This comment suggests a residential appraiser is opining on non-residential appraisals and doesn't truly understand the entire picture. While the residential real estate market is more (maybe mostly) driven by emotion, the commercial real estate market is more (maybe mostly) driven by money...cold, hard cash. Why would an investor in Timbuktu, seeking the highest return on his capital, care if a property is in Dayton, Cleveland, Philadelphia, or Atlanta if they conclude that they have reasonably equal prospects for achieving their investment goals in each? That is the fundamental power of a cap rate. While those engaged mostly in appraising residential real estate might conclude that if rents in Dayton were $10/ft² and were $15/ft² in Atlanta, a location adjustment is mandatory, an investor or competent appraiser can recognize that a cap rate of 10% in each case reflects equality.

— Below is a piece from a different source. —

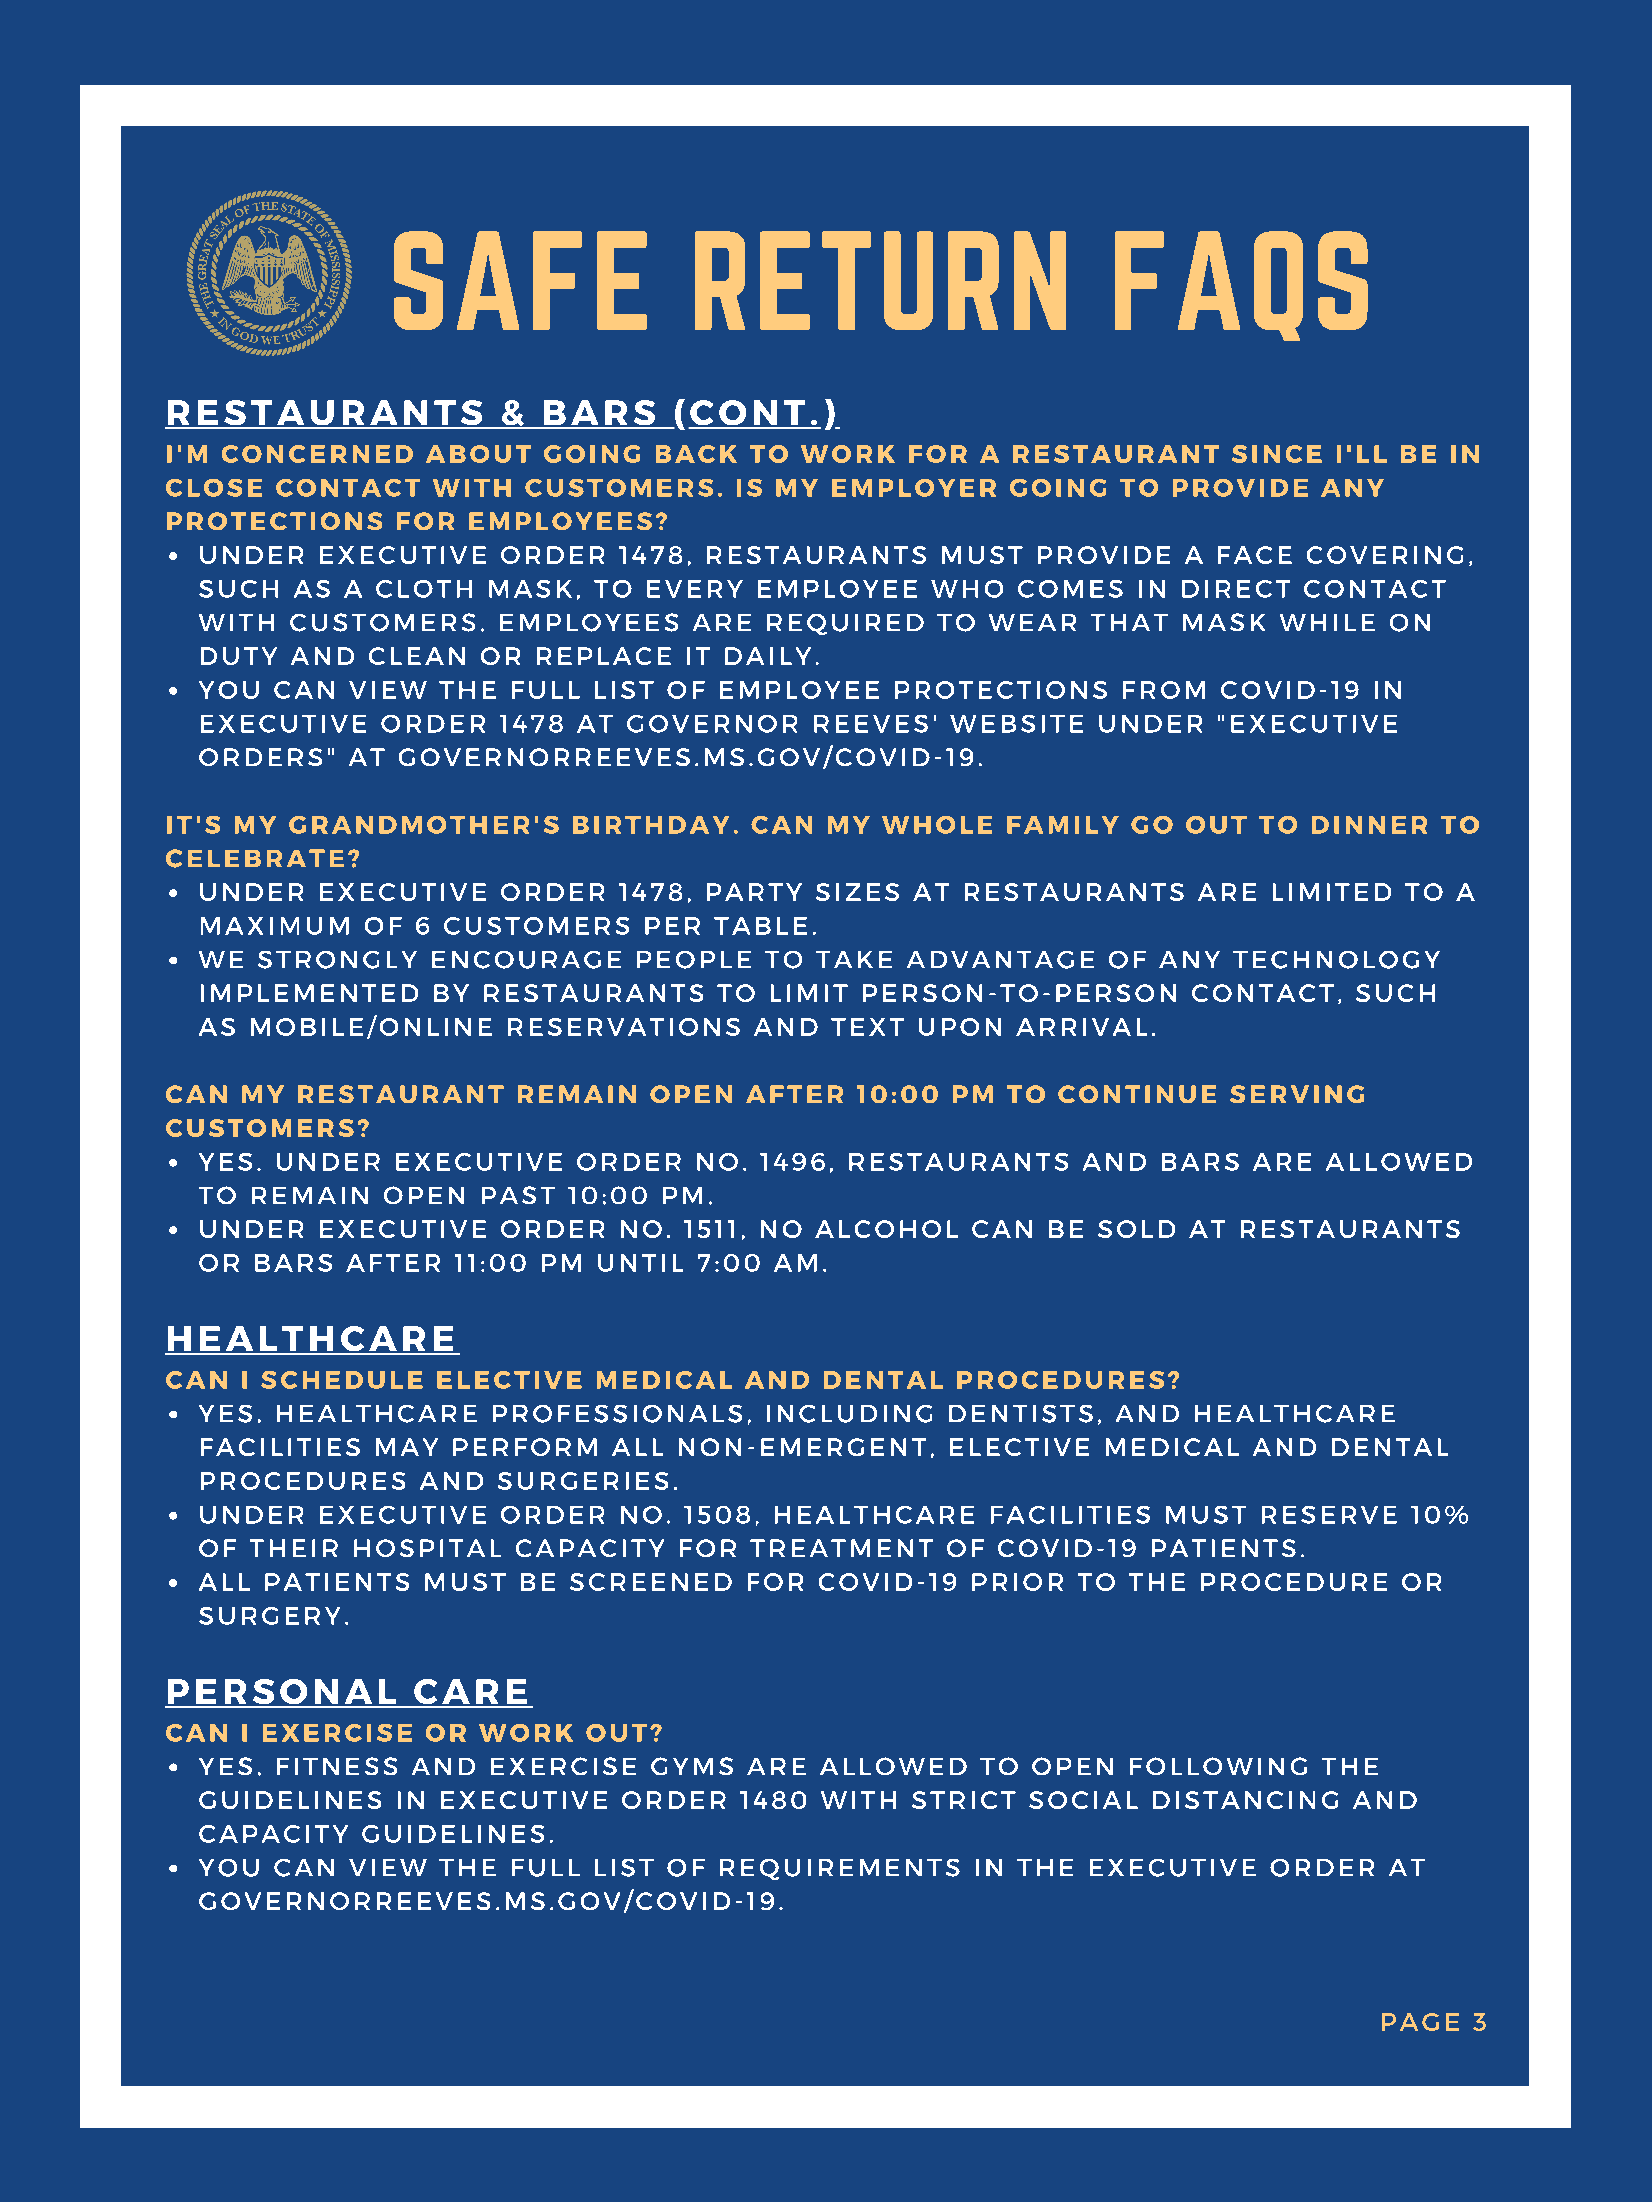 The width and height of the page is (1652, 2202). Describe the element at coordinates (1241, 286) in the page. I see `FAQS` at that location.
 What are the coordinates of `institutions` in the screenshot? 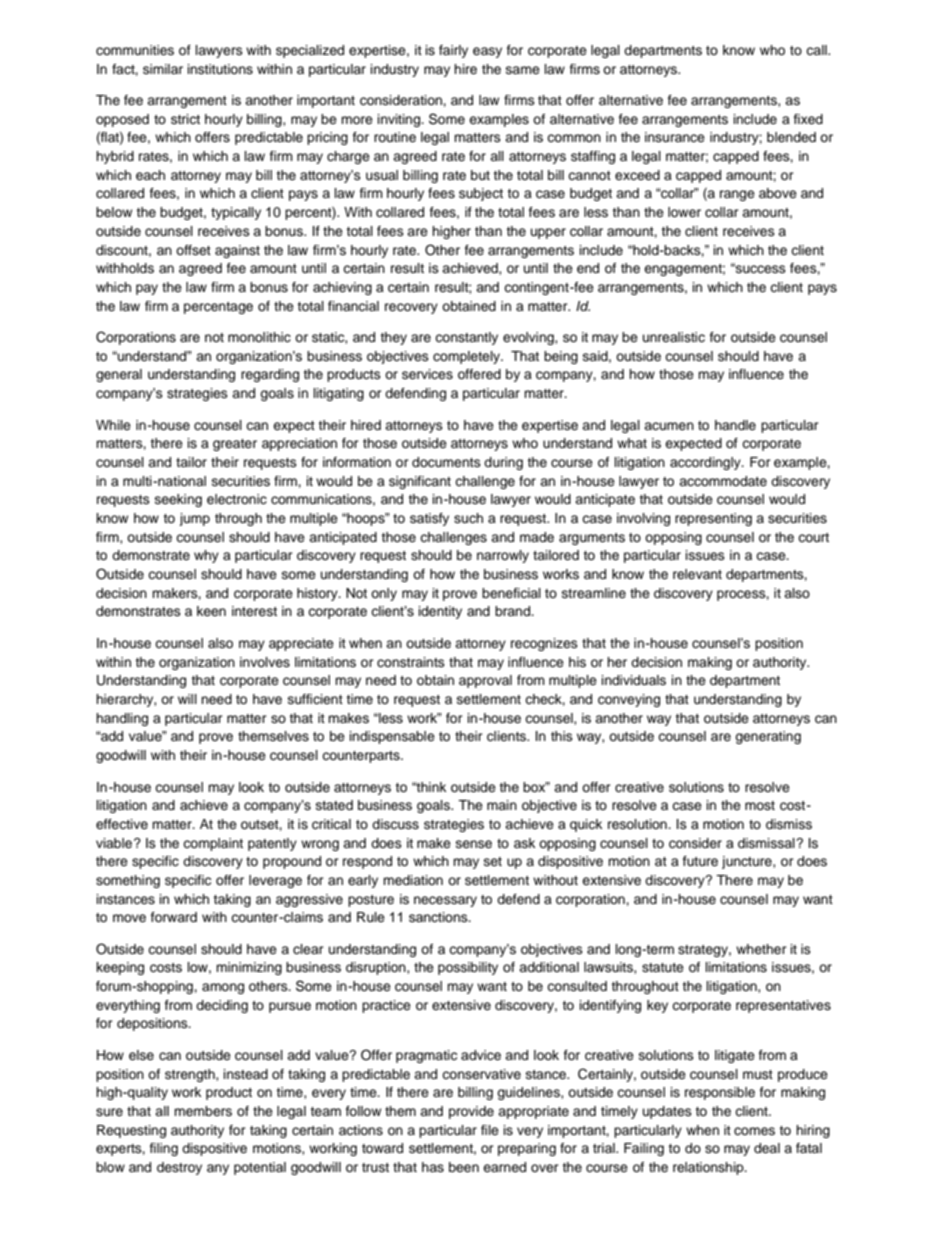 It's located at (220, 69).
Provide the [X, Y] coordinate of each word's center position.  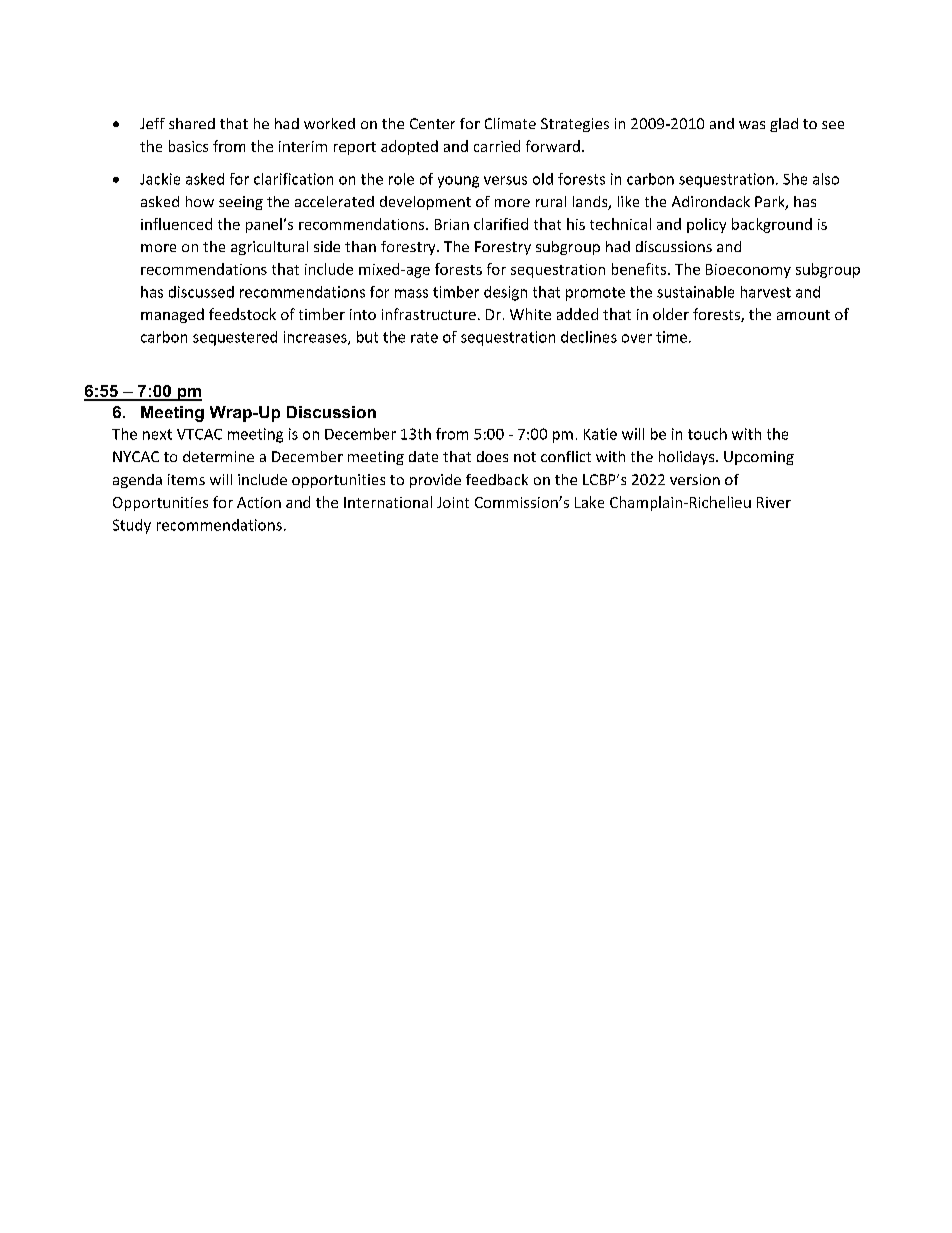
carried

I was the last one who thought a new office building being constructed in Sydney, Montana, in 2008 (population 4,778 after trending mostly down for 20 years, where locally relevant real estate was barely saleable) could relate to similar properties in Tennessee, Ohio, Utah, Oregon, Colorado, or North Dakota, but after actually doing the work (rather than ignorantly whining about what I didn't comprehend on a forum), it is inconceivable that a location adjustment was warranted between those properties and my subject. Cap rates were all between 7.1% and 9.3% and averaged about 7.8%, with Pembina, ND (population 579 and falling) being the outlier. Even more shocking is that all of these properties, mostly constructed for lease to US Government specs for US Government occupation, involved leases that allowed the tenant to cancel the lease with 30 days written notice. Again, doing the work led to a conclusion that investors in these properties did not view that as a risk because most were not aware of even a single instance where that had occurred.
As an aside, I see a lot of comments from "residential" appraisers about how deficient appraisals of any property type are when completed by "general certified" appraisers (and vice versa), and how any appraisals done by "designated" appraisers are inferior to any ever done by any appraiser lacking the motivation or acumen to become designated. These comments, viewed generously, suggest that these commentators, engaged in the business of analyzing and explaining variation in real estate prices, are fundamentally incapable of identifying extraneous data. Less generously, these commentators exhibit maturity equal to what I remember on the playground in about the third grade. Either way, such comments almost always paint the commentator as petty and jealous more than they detract from other licensees or designees.